Downtown LA’s Office Distress Shows the Pain Coming for Cities
Brookfield has defaulted on three towers, while other landlords have sold for a loss or face foreclosure.
America’s second-largest city is at the forefront of mounting property distress that threatens to bring widespread defaults and deeper pain for landlords. With downtown LA’s office vacancy rate at a record 30%, buildings have plunged in value as workers stay away from the urban core of a sprawling, car-centric region.
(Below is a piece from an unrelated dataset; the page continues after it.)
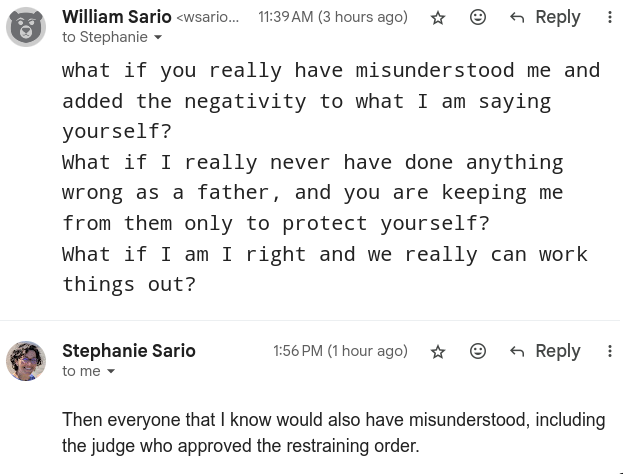Click Stephanie Sario sender name
The image size is (623, 474).
click(128, 351)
It’s a scenario unfolding in downtowns across the US after a pandemic that turned millions of Americans into remote workers, afflicting cities with vacant storefronts, crime concerns and fiscally strained transit systems. Now, rising interest rates are colliding with falling real estate prices, pressuring building owners whose debt burdens are higher than the market value of their properties. That’s in turn spurred warnings of financial instability from bankers, private equity executives and the Federal Reserve, which said in a report this month that “a correction in property values could be sizable.”
More than $900 billion of debt on US commercial real estate is set to mature through 2024, and much of it will need refinancing at interest rates that have more than doubled since early last year. Offices are in a particularly dire situation: Values for top-tier properties have plunged 25% in the last 12 months, while the broader office market is almost 40% below pre-Covid levels, according to Green Street, a real estate analytics provider.
Cities Face a Growing Glut of Empty Buildings
Office vacancy rates of major central business districts
Dense cities like San Francisco and New York face growing gluts of obsolete office space, but they also have histories of rebounding after crises such as the dot-com bust and the Sept. 11 attacks. The outlook is more murky in the downtowns of metro areas that sprawl into freeway-laced suburbs and offer alternatives to the central business districts. Atlanta, Chicago and Houston rank among the downtowns with the highest rates of office vacancies, according to Savills.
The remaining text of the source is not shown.